When your home becomes your work place
When you buy your dream house, you think of the perfect paint colors, the right furniture, and the pond in the backyard (maybe that’s just Bill). You don’t always think about your home office and the needs you’ll have for it. More and more people are choosing to telecommute to work and are officing from home. The rewards are great (casual wardrobe, setting your own hours, flexibility, and lower gas bills). However, there are some unique challenges to working from home, as well. Our daughter wrote an article about working from home as a young mom. And since we both work from home, we thought we’d add a few things.
Tips for separating your home from your office
- The lay-out: Just because you’re working from home doesn’t mean you don’t have an office for yourself. Whether it’s a guest bedroom, a large closet, a corner of the living room, or a physical study, you need a space that is yours and that you can count on having access to.

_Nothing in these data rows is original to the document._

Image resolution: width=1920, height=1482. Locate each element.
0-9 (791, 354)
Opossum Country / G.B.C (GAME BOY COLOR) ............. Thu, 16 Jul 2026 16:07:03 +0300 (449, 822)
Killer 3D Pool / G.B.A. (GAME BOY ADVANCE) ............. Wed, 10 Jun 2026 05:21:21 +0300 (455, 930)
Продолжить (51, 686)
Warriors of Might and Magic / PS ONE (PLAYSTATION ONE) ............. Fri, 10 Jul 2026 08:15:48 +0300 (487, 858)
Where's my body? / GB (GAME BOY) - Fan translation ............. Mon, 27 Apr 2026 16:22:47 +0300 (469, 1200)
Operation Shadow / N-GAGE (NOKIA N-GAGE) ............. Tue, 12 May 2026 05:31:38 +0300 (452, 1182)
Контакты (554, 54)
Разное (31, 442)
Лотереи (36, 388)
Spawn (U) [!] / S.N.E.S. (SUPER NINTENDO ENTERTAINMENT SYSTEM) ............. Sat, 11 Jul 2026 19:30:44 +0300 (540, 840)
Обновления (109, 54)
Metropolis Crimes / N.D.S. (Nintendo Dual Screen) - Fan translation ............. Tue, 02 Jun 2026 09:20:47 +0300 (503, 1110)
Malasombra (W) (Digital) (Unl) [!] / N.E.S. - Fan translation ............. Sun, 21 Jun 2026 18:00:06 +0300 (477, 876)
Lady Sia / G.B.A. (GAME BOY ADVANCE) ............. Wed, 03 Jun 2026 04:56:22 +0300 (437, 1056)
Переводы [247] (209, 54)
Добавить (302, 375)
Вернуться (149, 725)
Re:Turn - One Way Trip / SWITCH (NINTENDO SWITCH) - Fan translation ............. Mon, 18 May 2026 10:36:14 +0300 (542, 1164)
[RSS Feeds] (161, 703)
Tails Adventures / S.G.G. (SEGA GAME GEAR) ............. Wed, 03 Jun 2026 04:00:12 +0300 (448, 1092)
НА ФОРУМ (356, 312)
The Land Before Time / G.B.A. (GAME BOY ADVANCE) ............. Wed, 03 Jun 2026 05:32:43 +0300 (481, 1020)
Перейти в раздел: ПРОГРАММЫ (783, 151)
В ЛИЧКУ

- Have 9-5 access for interaction with “normal” people. While you can set your own hours, you still need to consider the fact that phone calls, meetings, conferences (anything having to do with people) have to happen at a time in which normal people conduct business. So, make your calls 9-5, and save computer work, etc. for the wee hours of the morning or the late night.
- Dress for your job. Even though you are at home, it might be worth taking into account that dressing for your job can help you remain professional. Yes, I can make my calls in my pjs, but I’m more likely to do a better call if I’m dressed as if I were at a stereotypical office. Plus if I end up arranging to meet someone to show them a house, it’s better to already be dressed for the occasion.
- Set aside time for rest and for a break. Working from home can be consuming. It’s easy to start earlier than 9 and work considerably past 5, and that’s okay. However, doing that every day is not. Set aside reasonable break times for coffee, lunch dates, movies,hobbies, church, and dates with your spouse, etc. It’s your choice how often and for how long, but make sure you give yourself time to process and enjoy what you’re working for. Otherwise you’ll likely get burned out.
- Be “social”. Many work-from-homers find that they miss the camaraderie and familiarity of the office. It might be nice to give yourself a coffee break while you check personal email, call a friend, or read this a fun blog. You’d take a break in an office- give yourself the same perk at home. (p.s. Who knew there were so many a’s in camaraderie?)
- Block out distractions. On the flip side, limit these perks and control your work schedule so it doesn’t control you. Just like you schedule “you time,” make sure you block off time for work calls, emails, and whatever other work you do. It’s too easy to pitter patter around the house and never actually accomplish anything. If you find yourself easily distracted (neighbors, spouse, children, phone, etc.). consider white noise.
- Set goals. Be your own manager and ensure that you are always looking ahead optimistically. Don’t be obsessed or unreasonable, but balance that with perseverance and hard work.
Hope that helps- after years of working from home (both of us even in the same home, at the same time!), we have found these tips to be helpful. Please pass them along!